Saturday, 13 de July de 2024 ISSN 1519-7670 - Ano 24 - nº 1296

Os vícios de origem da democracia

Os jornais de quarta-feira (2/10) informam que o Ministério Público Eleitoral recomendou que seja negado registro à Rede Sustentabilidade, partido liderado pela ex-senadora e ex-ministra Marina Silva. Alguns articulistas argumentam que a Justiça Eleitoral está usando dois pesos e duas medidas, porque beneficiou o PSD em 2011 e aprovou na semana passada o PROS e o Solidariedade, agremiações cuja representatividade tem sido contestada.

Há quem veja interesses escusos por trás de tais decisões. Também há os que criticam a profusão de partidos, muitos dos quais se assemelham a empreendimentos com fins lucrativos. No entanto, não se observa, nesse debate, a análise dos vícios de origem do nosso sistema representativo.

Desde o último domingo (29/9), o Globo vem publicando uma interessante série de reportagens em comemoração aos 25 anos da Constituição, promulgada no dia 5 de outubro de 1988. O dossiê tem validade histórica indiscutível, entra no rol das iniciativas da imprensa diária que ajudam a contextualizar o noticiário cotidiano e oferecem a oportunidade de observar como, no dia a dia, o leitor acaba sendo alienado do significado de certos acontecimentos.

Porém, tanto o jornal carioca quanto o resto da mídia tradicional têm evitado tocar num ponto crucial do processo de construção desse ordenamento que deveria compor a base de uma República realmente democrática. A baixa representatividade das agremiações partidárias tem sua origem na Constituinte de 1988, mas as reportagens sobre desdobramentos atuais dessa questão raramente fazem referências à raiz do problema.

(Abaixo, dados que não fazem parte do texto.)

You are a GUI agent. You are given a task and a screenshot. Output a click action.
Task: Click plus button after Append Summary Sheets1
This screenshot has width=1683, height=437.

A questão é que, nascida como resultado de um “pacto da sociedade civil organizada”, como proclamavam seus autores, a Constituição de 1988, na verdade, reproduziu uma espécie de “ação entre amigos”, na qual falaram mais alto as vozes daquelas partes da sociedade que, na época, eram mais organizadas.

Na ocasião, mais da metade da população brasileira vivia, como se diz, da mão para a boca. “Sociedade civil organizada”, portanto, era uma expressão que dava nome a uma minoria, formada por aqueles que podiam exercer a cidadania e tinham conseguido consolidar seus interesses em entidades representativas.

Boa parte das dificuldades que a imprensa descreve atualmente, quando se refere a tentativas de corrigir os problemas estruturais do país, tem origem no fato de que o arcabouço constitucional construído a partir de 1988 foi determinado pelo jogo de interesses das tais forças cívicas organizadas – ou seja, o Brasil moderno é, em grande parte, resultado das disputas entre grupos de lobistas.

Partidos e negócios

Não se pode negar que, nesse jogo complexo, entraram em pauta muitas reivindicações daquela parte da sociedade que nunca teve voz dentro das instituições do poder, mas elas não ingressaram pela mesma porta ampla do “grande pacto”. Em geral, suas conquistas foram resultado de grandes mobilizações, e em muitos casos só foram bem sucedidas à custa de sacrifícios. Por exemplo, a morte do líder seringalista Chico Mendes, em dezembro de 1988, mostrou a necessidade de mudar a legislação para criar instrumentos mais eficientes para a defesa das florestas.

Foram centenas os casos de assassinatos de militantes de causas que não estavam contempladas na Constituição, ou que estavam apenas no texto da lei mas não haviam produzido políticas públicas compatíveis, para que esses direitos viessem a ser observados.

No outro lado dessa moeda, basta que um grupo de empresas ou de sindicatos se organize para eleger meia dúzia de deputados, e temos a criação de uma força política capaz de travar votações essenciais para o aprimoramento das instituições.

Esse é o contexto em que se deve discutir como um punhado de cidadãos quase clandestinos consegue formar e legalizar dois partidos políticos, enquanto uma ex-senadora, ex-ministra, identificada com belas causas e portadora de um potencial respeitável de votos, tem sua agremiação barrada às portas da Justiça Eleitoral.

Pode-se discutir se Marina Silva cumpriu ou negligenciou as exigências para o registro de sua Rede Sustentabilidade, pode-se chamar de messianismo sua pregação, ou até mesmo questionar, como diz um articulista da Folha de S.Paulo, se ela pensou que bastava ter adeptos no Facebook para criar um partido.

O que não se deve é dissimular o fato de que a Constituição brasileira, formada sob a égide dos conchavos inter pares, segue presa a esse vício de origem que dificulta a reforma do sistema de representação partidária.

O sistema que facilita a criação de partidos por meio de despachantes é o mesmo que bloqueia todas as iniciativas para as mudanças de que o Brasil necessita.